• Source text:
Saurkraut Pancakes / Sauerkraut Pancakes

I must say these are addictive tasting.
It's amazing how a few ingredients can
come together to make a great dish.
These taste like sauerkraut filled perogies
without the heavy pasta but rather
within light and crispy brown pancakes.
The saltiness is cooked out of the kraut
leaving just enough great sauerkraut flavor.

1 pound bagged sauerkraut
4 cups water
1 teaspoon caraway seeds
Bisquick Baking Mix
cold water
oil for sauteing if desired

Place sauerkraut and 4 cups water in a
large stock pot, add in caraway seeds.
Bring to a boil, lower heat and simmer
for about 30 minutes, turn off heat.
Let sit 1 hour and remove sauerkraut to a
strainer to drain juices, press down
to remove as much liquid as possible.
Preheat a non-stick pan to medium high heat.
For each batch of 6 pancakes combine
in a mixing bowl 3 tablespoons sauerkraut
with 2 tablespoons Bisquick Baking mix and
enough water to make a pancake batter.
Cook about 4 minutes each side flipping each
pancake back and forth as needed to brown.
Add some oil if desired in the cooking process.
Serve with butter and sour cream on the side.

• Data provided:
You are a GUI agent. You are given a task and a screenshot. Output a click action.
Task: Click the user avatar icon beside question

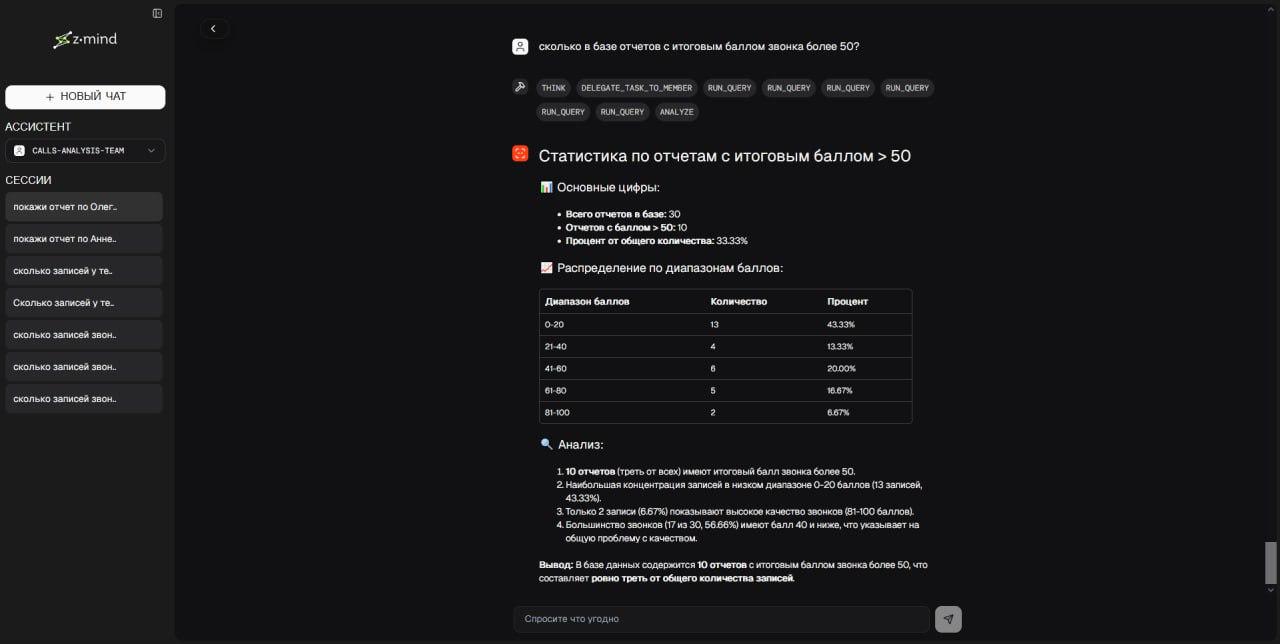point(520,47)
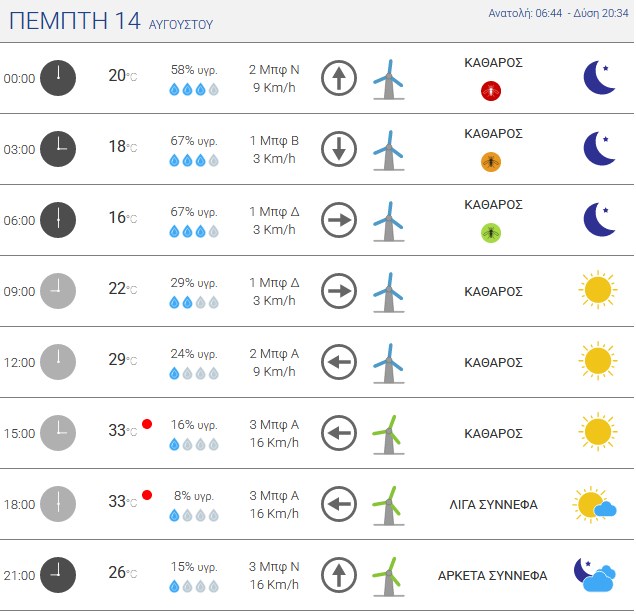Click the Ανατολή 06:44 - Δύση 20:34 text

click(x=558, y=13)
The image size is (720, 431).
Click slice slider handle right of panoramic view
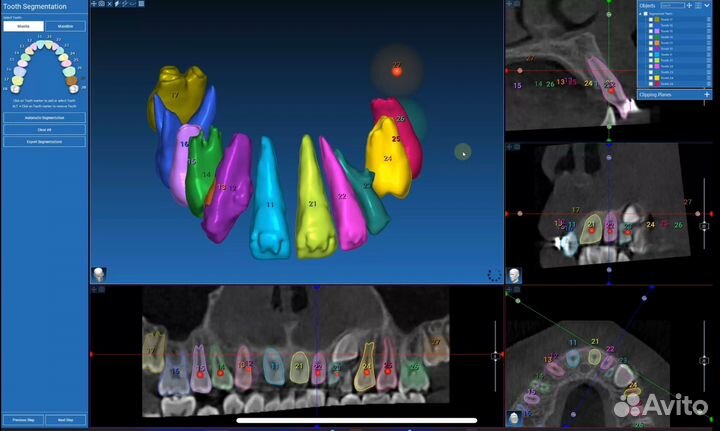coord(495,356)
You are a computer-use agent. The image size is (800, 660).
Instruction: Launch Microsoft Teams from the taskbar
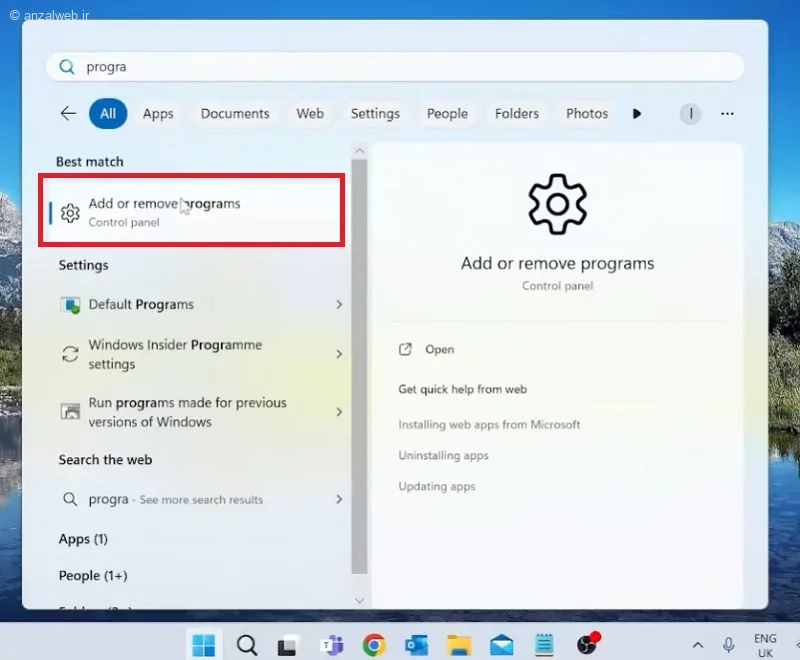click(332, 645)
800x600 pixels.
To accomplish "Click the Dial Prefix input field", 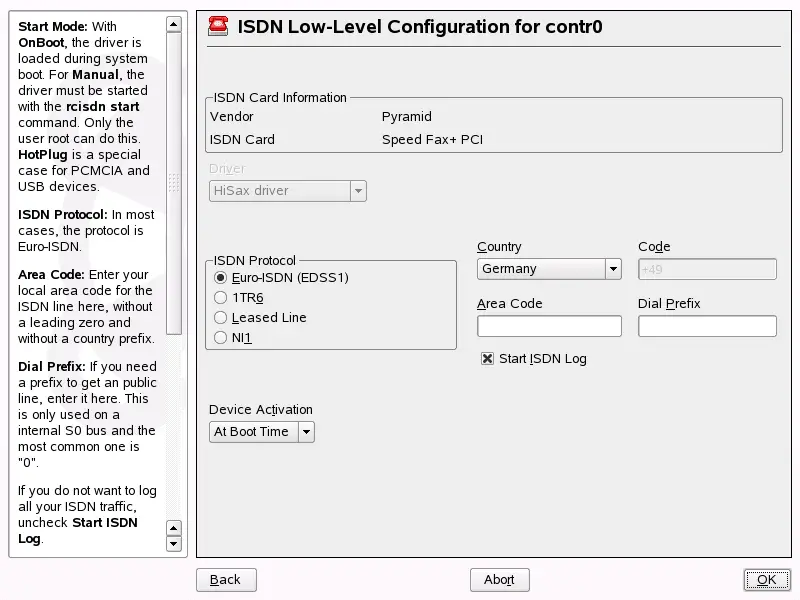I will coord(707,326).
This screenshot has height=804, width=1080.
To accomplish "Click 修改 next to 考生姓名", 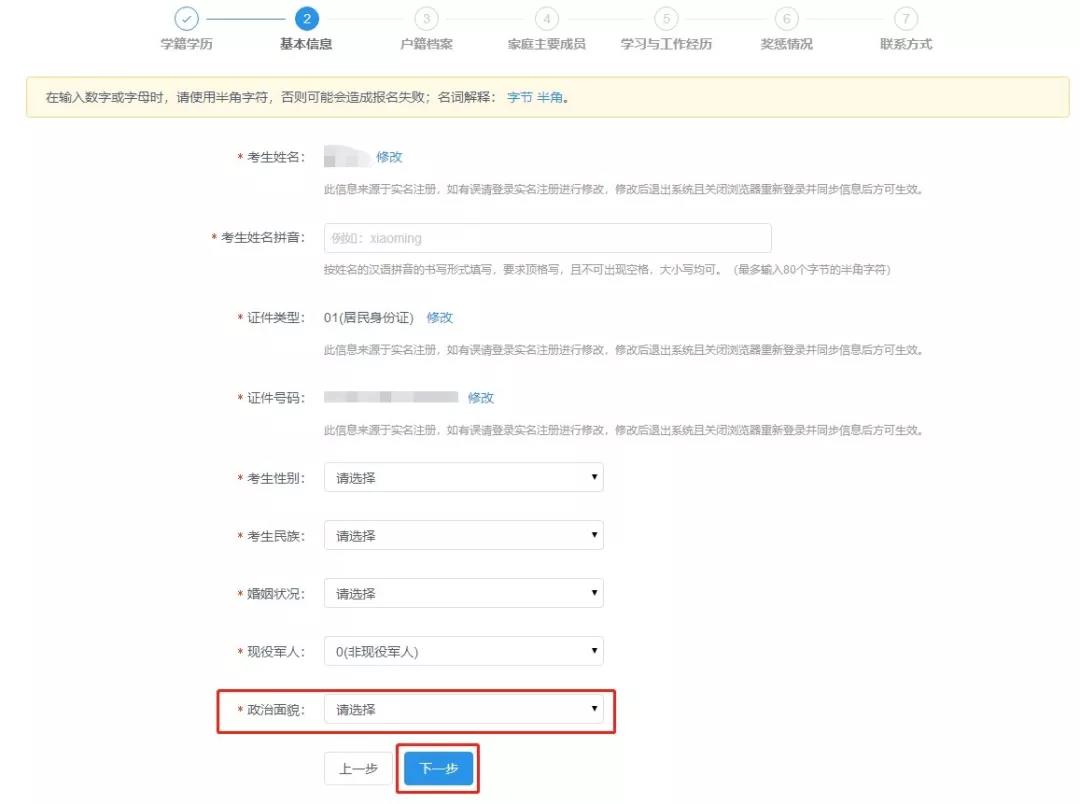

--

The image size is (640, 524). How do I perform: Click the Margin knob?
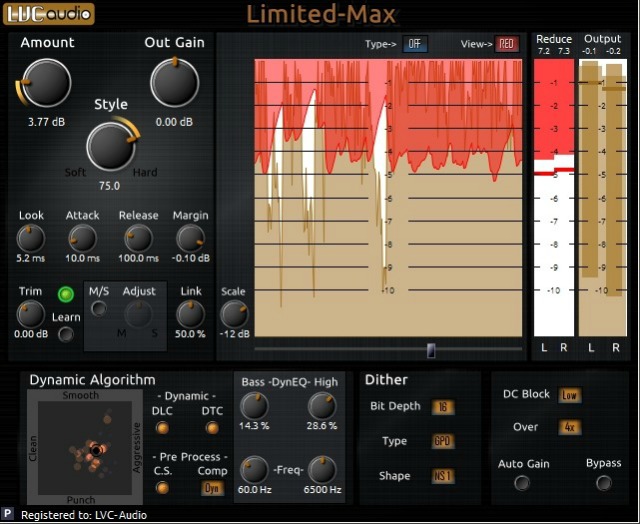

• Exercise instructions:
Translate this sentence from the sauerkraut pancake recipe into Spanish: "Preheat a non-stick pan to medium high heat." Rely on the sauerkraut pancake recipe alone.

• Final result:
Precaliente una sartén antiadherente a fuego medio-alto.